Para a entidade, estabelecer o que seriam conteúdos verídicos e fidedignos na internet e nas redes sociais exigiria dar a um árbitro o poder de decidir sobre isso. “Essa abordagem pode trazer sérios riscos à liberdade de expressão, sobretudo pela dificuldade de traçar uma linha clara entre verdade e mentira, e entre legítimo e ilegítimo, categorias que se tornam permeáveis a considerações de ordem político-ideológica.”
As próprias plataformas e redes sociais já combatem o que consideram comportamentos abusivos – cada uma com seus próprios critérios. Recentemente, o Facebook removeu uma rede de páginas e perfis de pessoas ligadas a familiares e aliados do presidente Jair Bolsonaro. Essa rede foi acusada de difundir informações falsas, mas o motivo da remoção não foi o conteúdo, mas o “comportamento inautêntico coordenado” (uso de contas falsas).
O advogado e pesquisador Francisco Brito Cruz, diretor do InternetLab, disse ao Estadão que uma vantagem de definir comportamento abusivo em lei seria “padronizar o que é problemático, já que as plataformas são diferentes”. Para ele, isso também obrigaria as plataformas a serem mais transparentes em relação ao que fazem para combater desinformação. “Em suma, colocar em lei daria outra dimensão para esse tipo de monitoramento, colando-o com o interesse público.”

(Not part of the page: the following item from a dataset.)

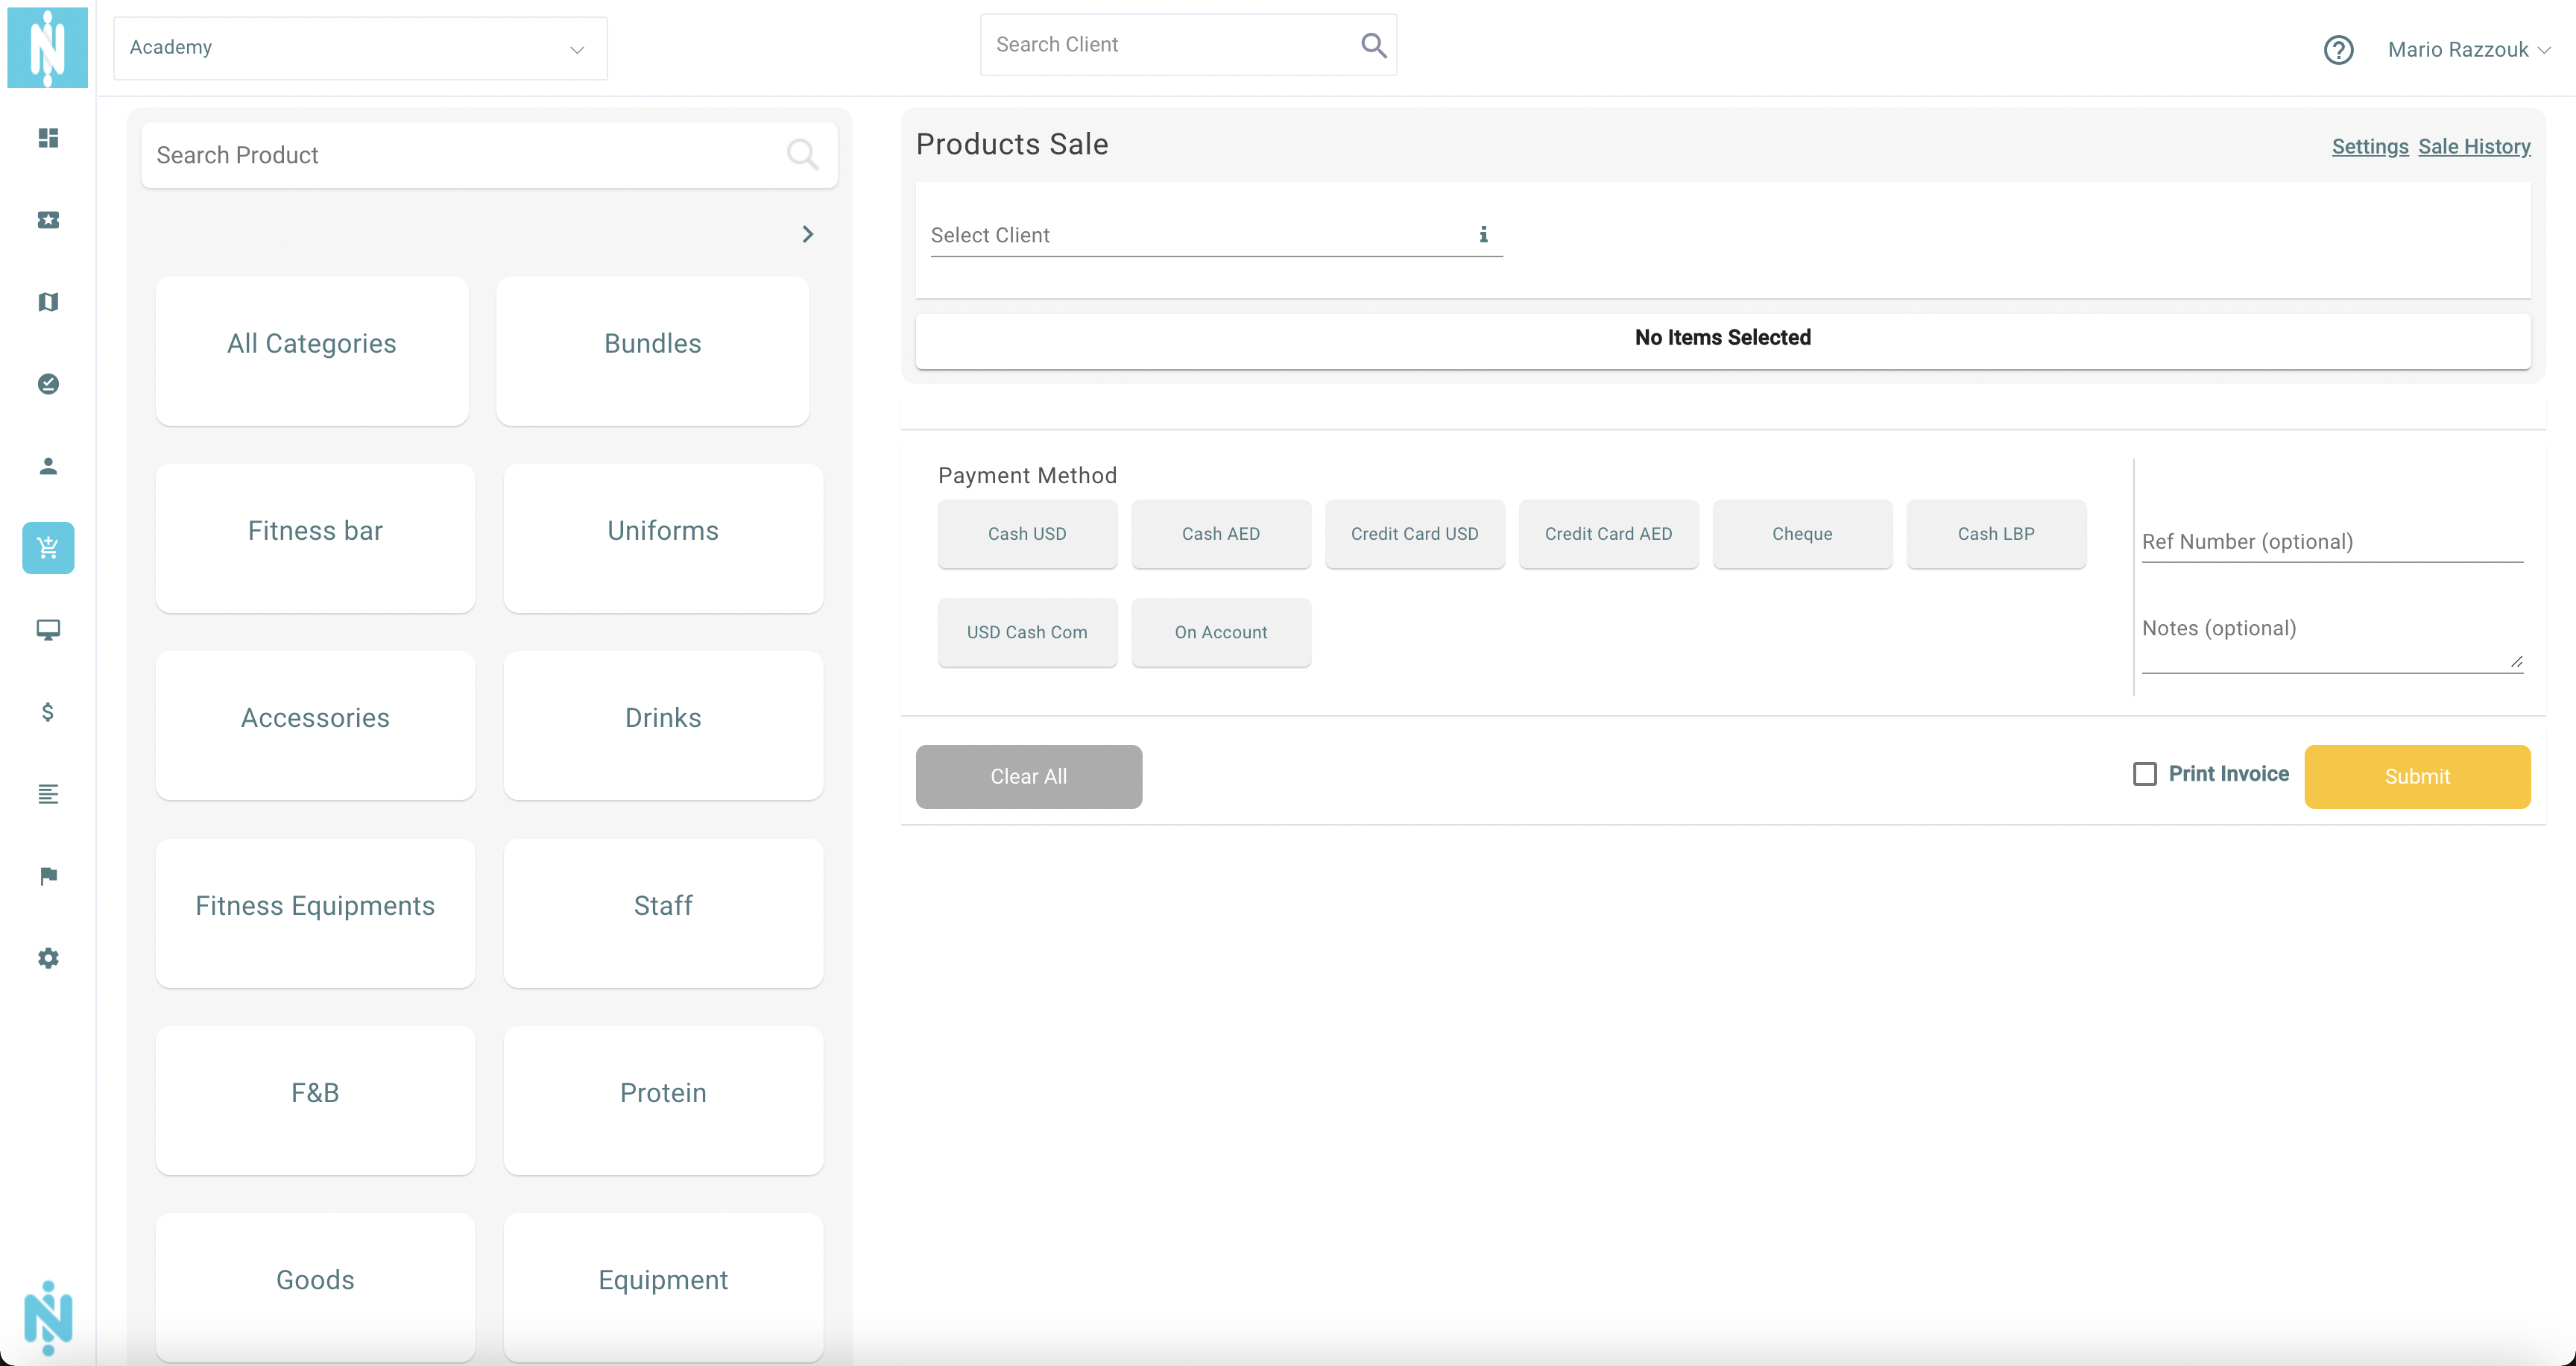Open the shopping cart sales icon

Deputados concordam com especialistas, mas precisam convencer colegas
Deputados envolvidos na discussão de um projeto que combata a desinformação avaliam que já está firmado o entendimento de que medidas sobre o tema devem focar no combate a comportamentos abusivos nas redes, e não no controle sobre o tipo de conteúdo publicado. A questão, agora, é levar esta discussão para o restante da Câmara.
“Eu não tenho a menor dúvida de que é mais importante combater o comportamento (abusivo), e não o conteúdo”, afirma o deputado Orlando Silva (PCdoB-SP). Escolhido para conduzir debates na Câmara sobre o tema, ele enxerga que o controle de conteúdos pode representar um risco à liberdade de expressão. “Agora precisa ouvir a opinião dos parlamentares”, diz. Em sua avaliação, o desafio é tipificar comportamentos considerados abusivos e definir uma sanção penal. “Isso precisa ser tipificado – a conduta e o ato de quem financia.”

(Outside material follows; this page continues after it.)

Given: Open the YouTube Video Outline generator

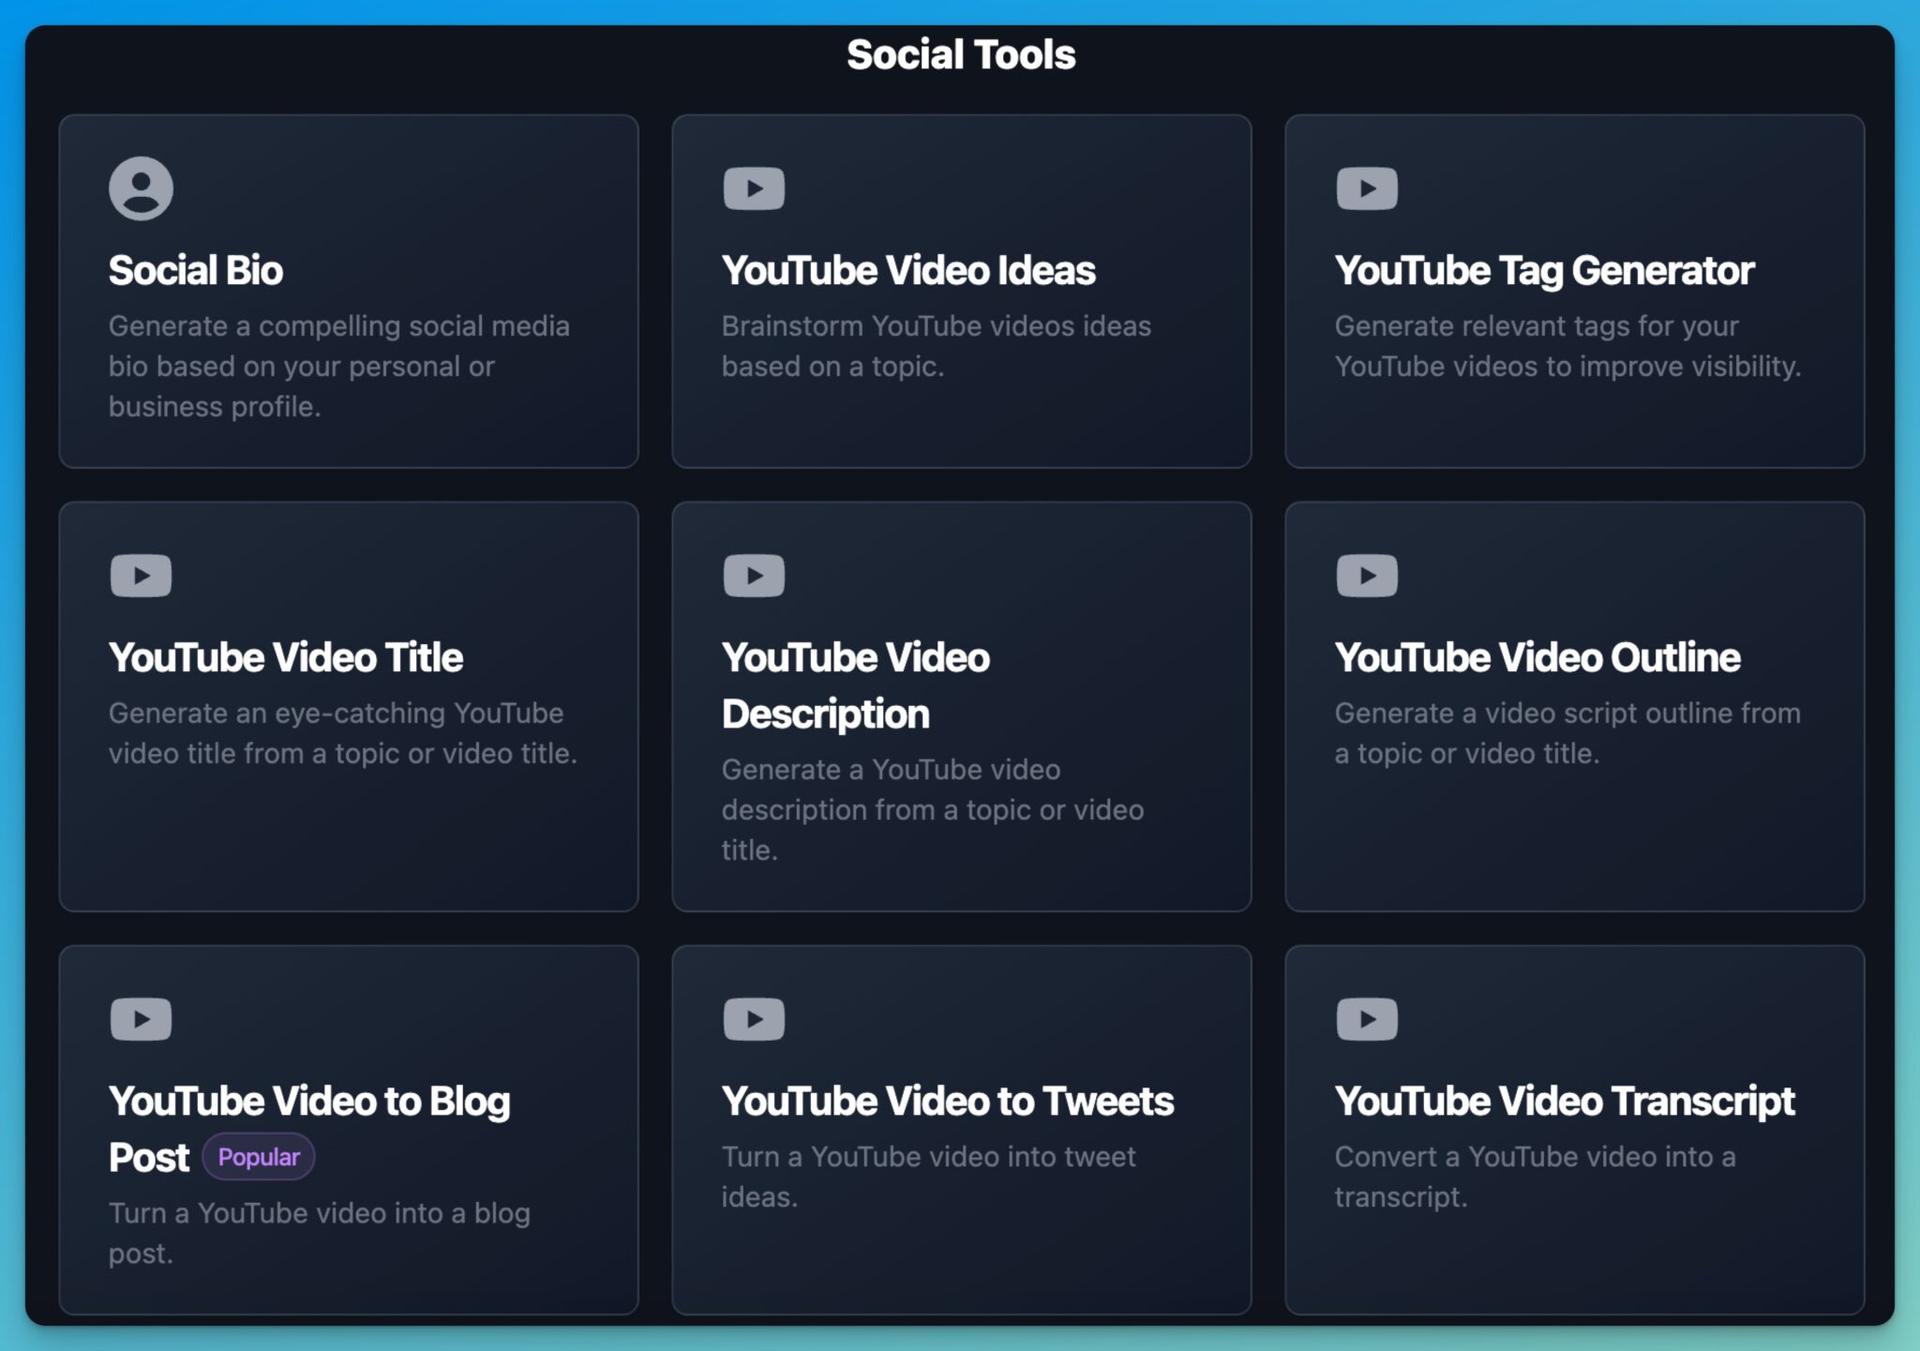Looking at the screenshot, I should point(1575,705).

Os deputados Felipe Rigoni (PSB-ES) e Tabata Amaral (PDT-SP), que também estão à frente das discussões e participaram da formulação de projetos sobre o tema, seguem o entendimento de que o combate à desinformação deve focar em comportamentos e condutas específicos, e não no mérito dos conteúdos publicados. Rigoni diz que concorda “100%” com esta percepção. “Eu acho que, entre quem está discutindo mais a fundo a matéria, é algo tácito”, afirma.
Em texto apresentado à Câmara, Rigoni e Tabata chegaram a propor, por exemplo, a vedação da derrubada de conteúdos por decisão das plataformas. “Entendemos que isso fortalece a liberdade de expressão e protege o usuário das arbitrariedades das redes”, diz Tabata. “Acredito que nós vamos seguir nessa linha no aprimoramento do texto (do PL das Fake News) que veio do Senado.”